Heero acreditou nas palavras, permitindo suas mãos e lábios provocarem e esfregarem o que quisessem.

E quando Duo literalmente tremia de antecipação e não aguentava mais provocações, virou a mesa, rolando para ficar por cima, sendo sua vez de acariciar e se deliciar, e fazer seu parceiro se contorcer de prazer.

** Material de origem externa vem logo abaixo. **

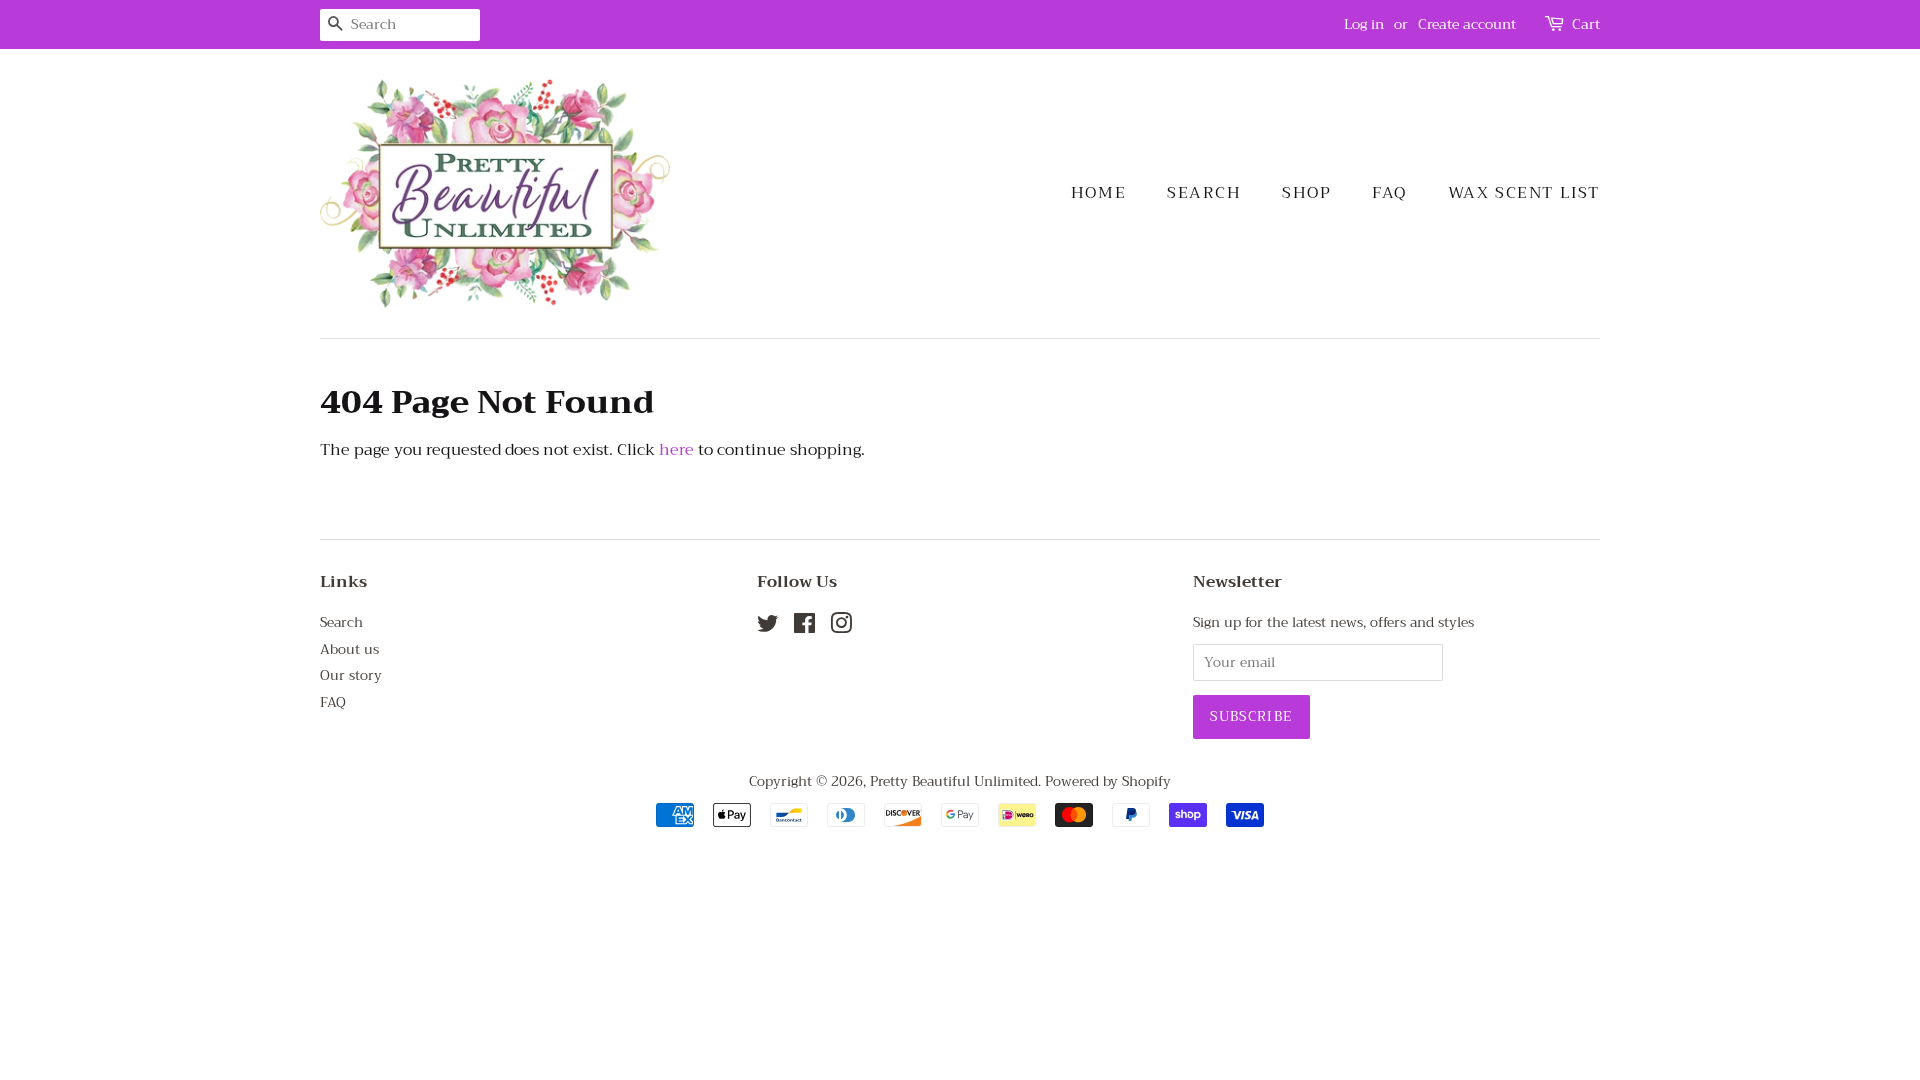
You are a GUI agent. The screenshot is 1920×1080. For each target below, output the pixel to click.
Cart (1586, 24)
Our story (351, 675)
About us (349, 649)
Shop (1306, 193)
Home (1098, 193)
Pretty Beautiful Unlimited (954, 781)
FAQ (1389, 193)
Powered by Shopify (1108, 781)
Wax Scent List (1524, 193)
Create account (1467, 24)
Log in (1364, 24)
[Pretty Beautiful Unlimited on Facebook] (804, 627)
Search (1204, 193)
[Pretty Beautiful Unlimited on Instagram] (841, 627)
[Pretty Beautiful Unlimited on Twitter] (768, 627)
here (676, 450)
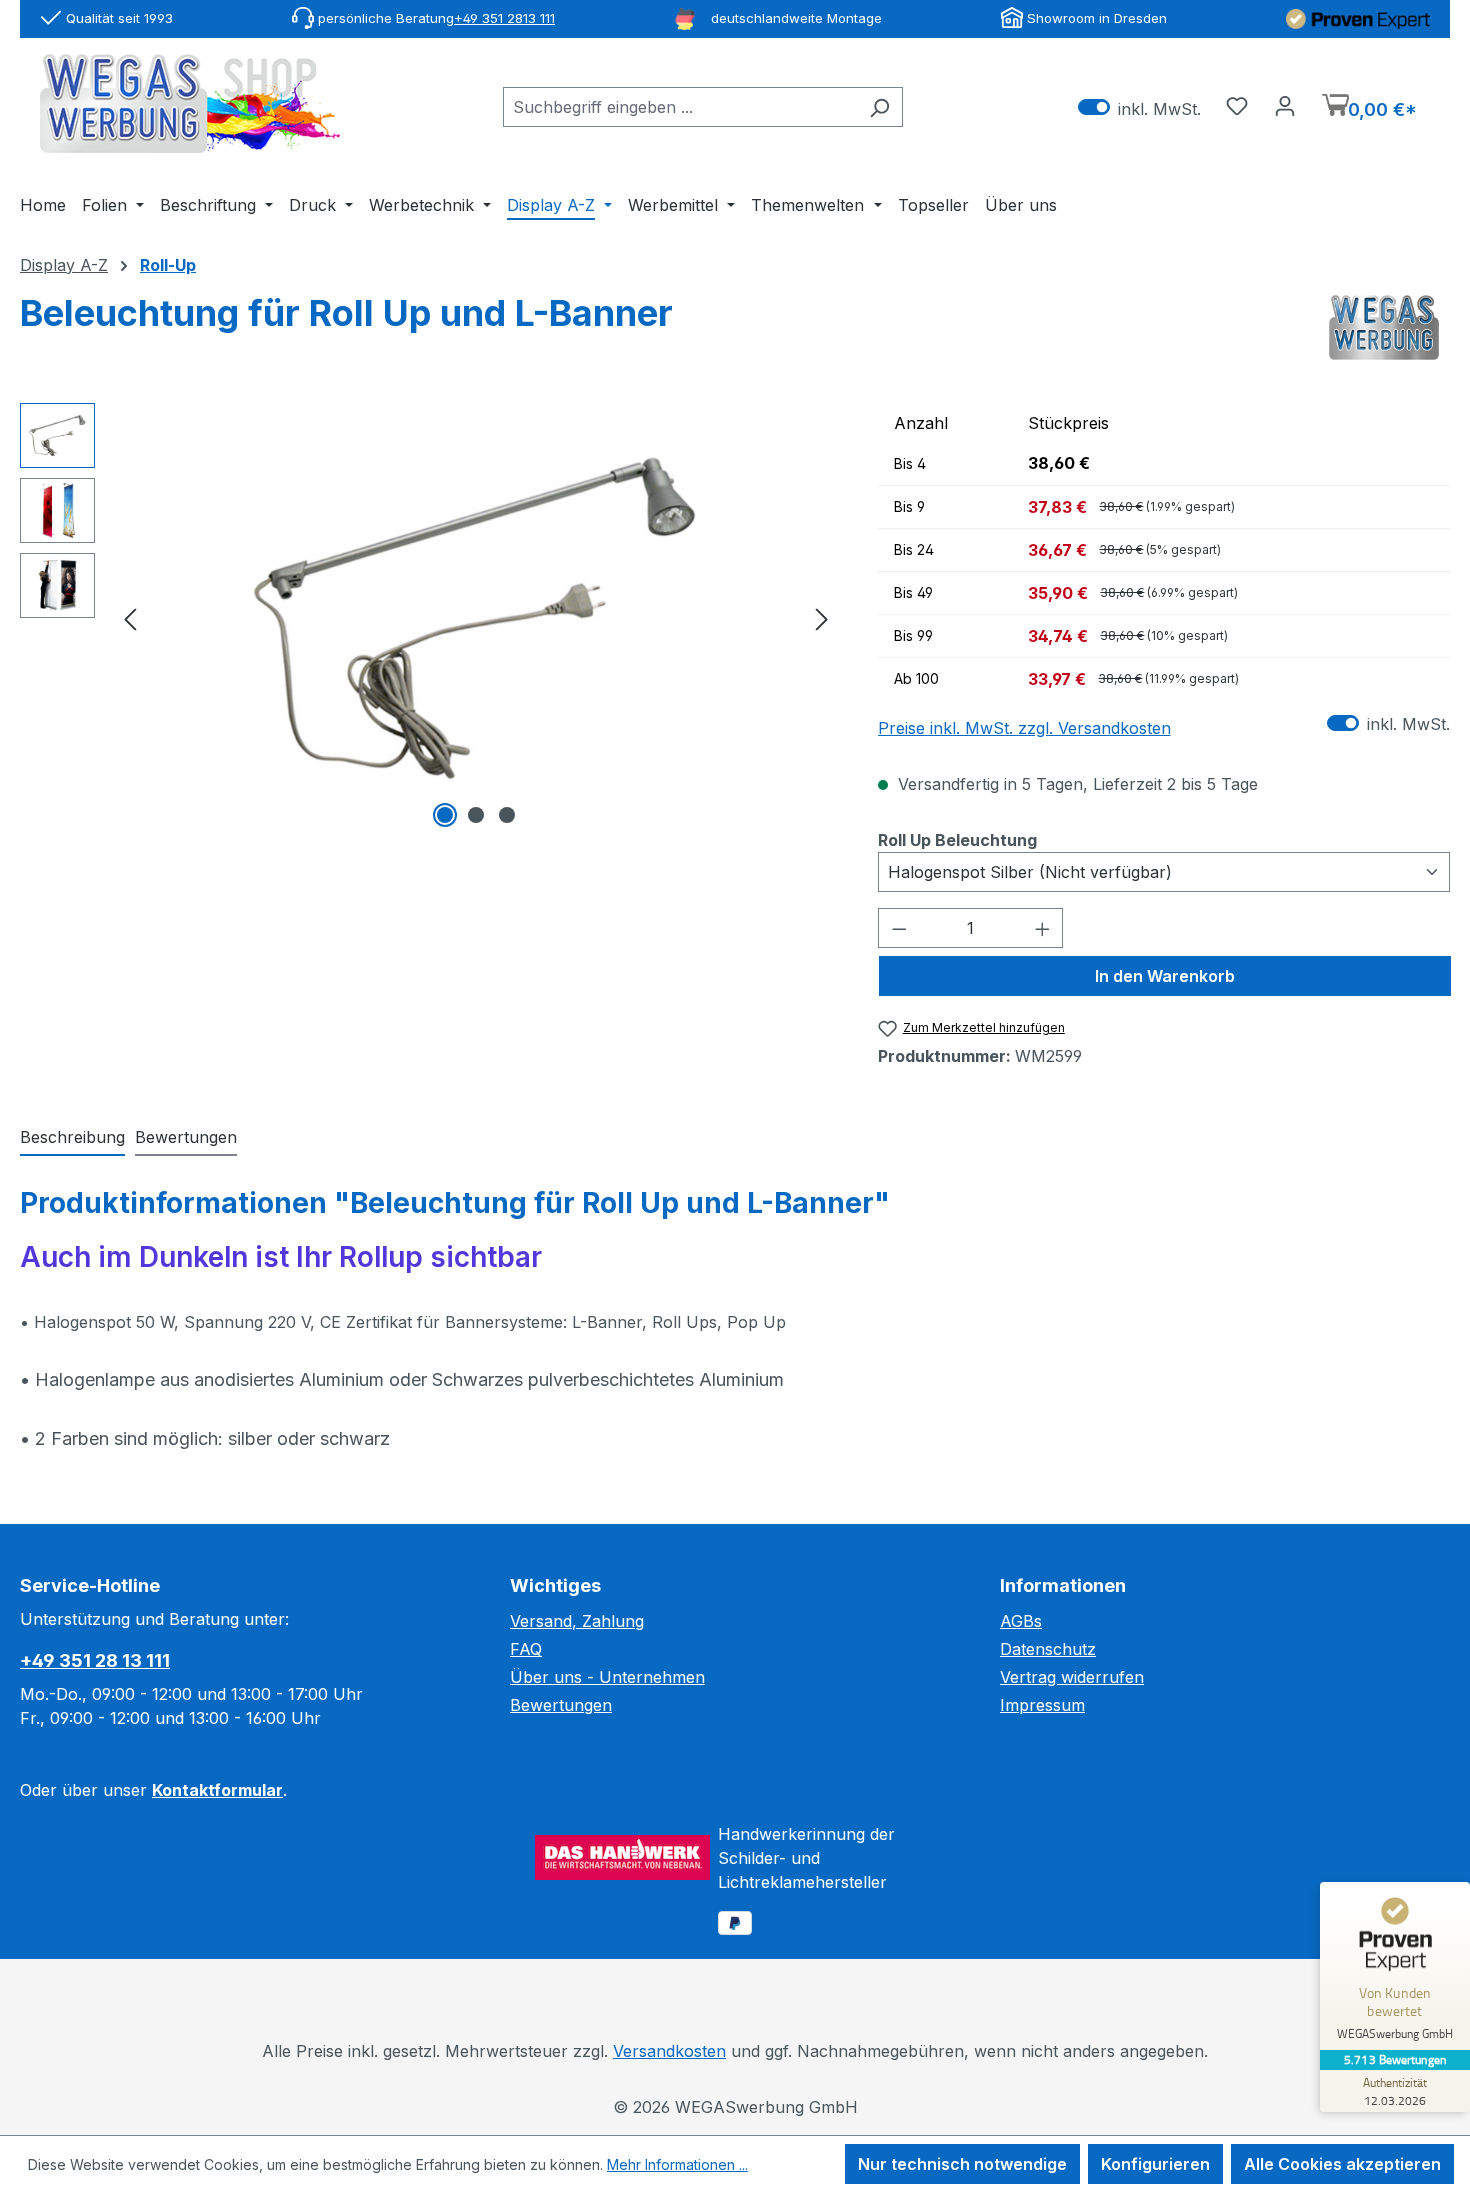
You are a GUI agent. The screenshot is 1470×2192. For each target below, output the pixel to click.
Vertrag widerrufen (1072, 1677)
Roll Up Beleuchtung (957, 839)
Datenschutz (1048, 1649)
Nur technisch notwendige (962, 2164)
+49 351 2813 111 (504, 18)
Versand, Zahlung (577, 1621)
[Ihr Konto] (1285, 105)
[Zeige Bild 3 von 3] (507, 815)
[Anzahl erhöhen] (1043, 928)
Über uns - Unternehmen (607, 1677)
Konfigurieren (1155, 2164)
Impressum (1042, 1705)
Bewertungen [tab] (186, 1137)
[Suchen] (879, 107)
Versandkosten (669, 2051)
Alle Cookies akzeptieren (1342, 2164)
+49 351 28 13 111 (95, 1660)
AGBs (1021, 1621)
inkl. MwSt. (1139, 107)
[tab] (72, 1138)
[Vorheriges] (130, 617)
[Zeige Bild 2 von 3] (476, 815)
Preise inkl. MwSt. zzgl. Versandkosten (1024, 728)
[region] (429, 618)
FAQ (526, 1649)
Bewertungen (561, 1705)
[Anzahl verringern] (899, 928)
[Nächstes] (822, 617)
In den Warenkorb (1165, 976)
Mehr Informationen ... (677, 2164)
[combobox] (680, 107)
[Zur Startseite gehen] (190, 103)
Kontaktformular (217, 1790)
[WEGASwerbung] (1384, 328)
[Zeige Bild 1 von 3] (445, 815)
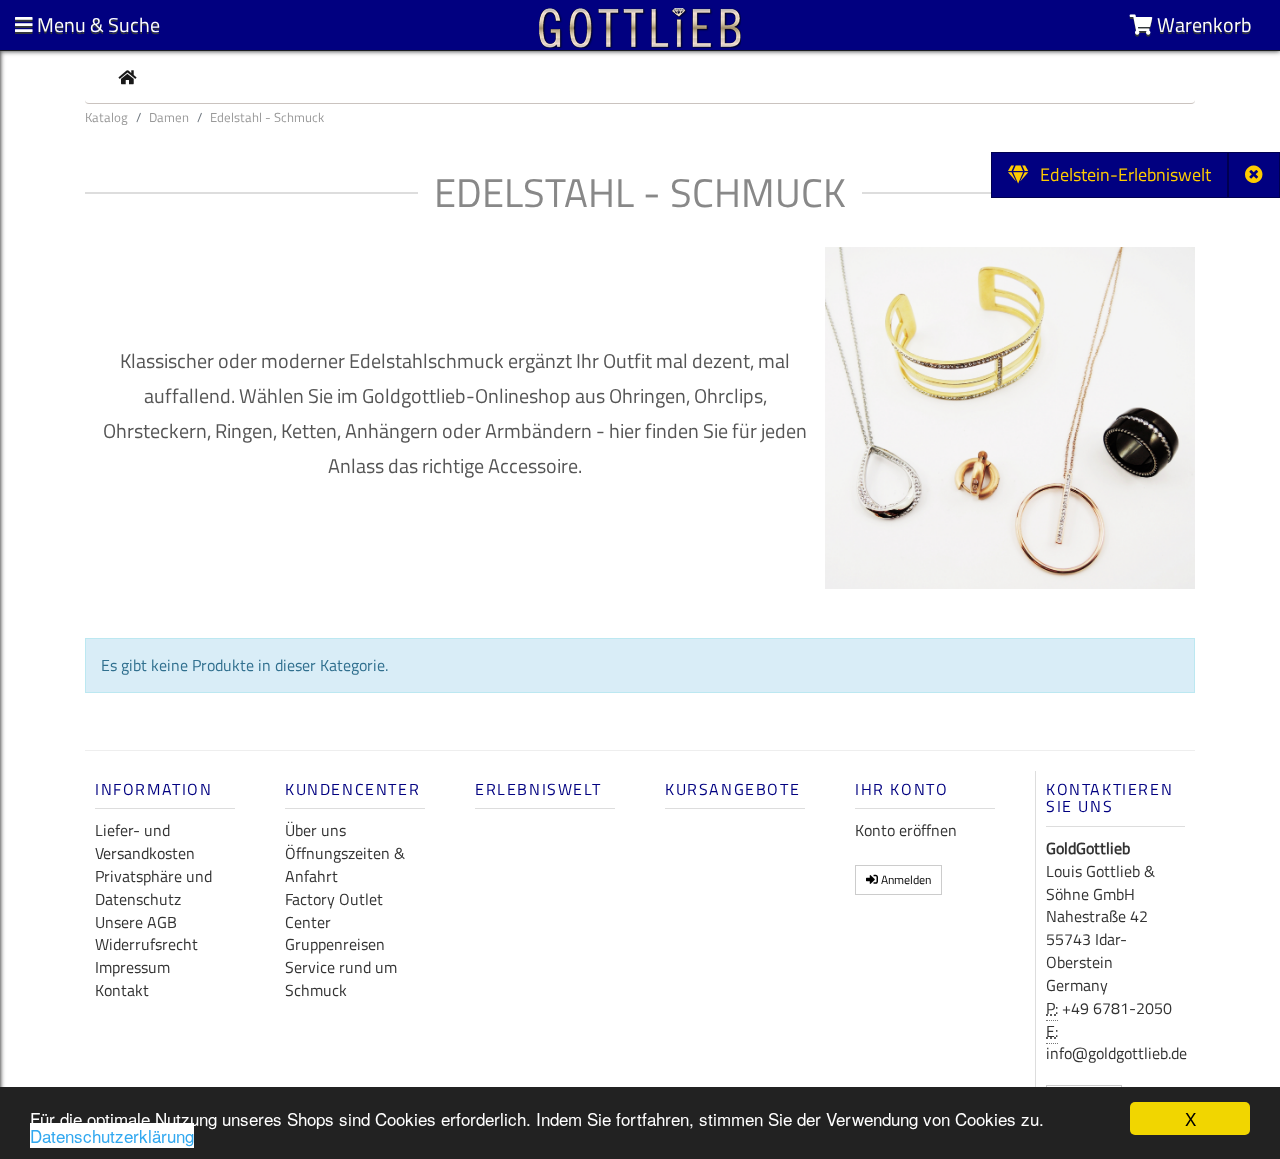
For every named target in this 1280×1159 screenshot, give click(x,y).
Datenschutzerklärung (112, 1135)
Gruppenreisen (335, 944)
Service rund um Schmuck (341, 978)
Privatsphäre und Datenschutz (153, 887)
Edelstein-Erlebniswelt (1119, 174)
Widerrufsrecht (146, 944)
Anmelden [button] (904, 879)
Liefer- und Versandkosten (145, 841)
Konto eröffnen (906, 830)
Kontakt (122, 990)
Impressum (132, 967)
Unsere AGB (136, 922)
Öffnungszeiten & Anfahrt (345, 864)
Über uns (315, 830)
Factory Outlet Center (334, 910)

Adorando a sensação de poder que as respostas do outro rapaz lhe davam, Duo permitiu seus lábios viajarem para além do ventre, espalhando leves beijos pela dureza que encontrou antes de tomá-la em sua boca.

Heero ofegou surpreso e deixou escapar um grunhido gutural antes de conseguir se refrear.

Um instante depois, houve uma batida na porta e o som da voz abafada de um guarda. "Yuy?"

Jogando Duo contra a parede, de frente, Heero pegou a coberta sobre os dois e virou de lado, para o outro rapaz ficar escondido atrás dele. Bem a tempo, já que o buraco na porta se abriu e o guarda jogou a luz de uma lanterna para dentro da cela, mirando-a no rosto de Heero.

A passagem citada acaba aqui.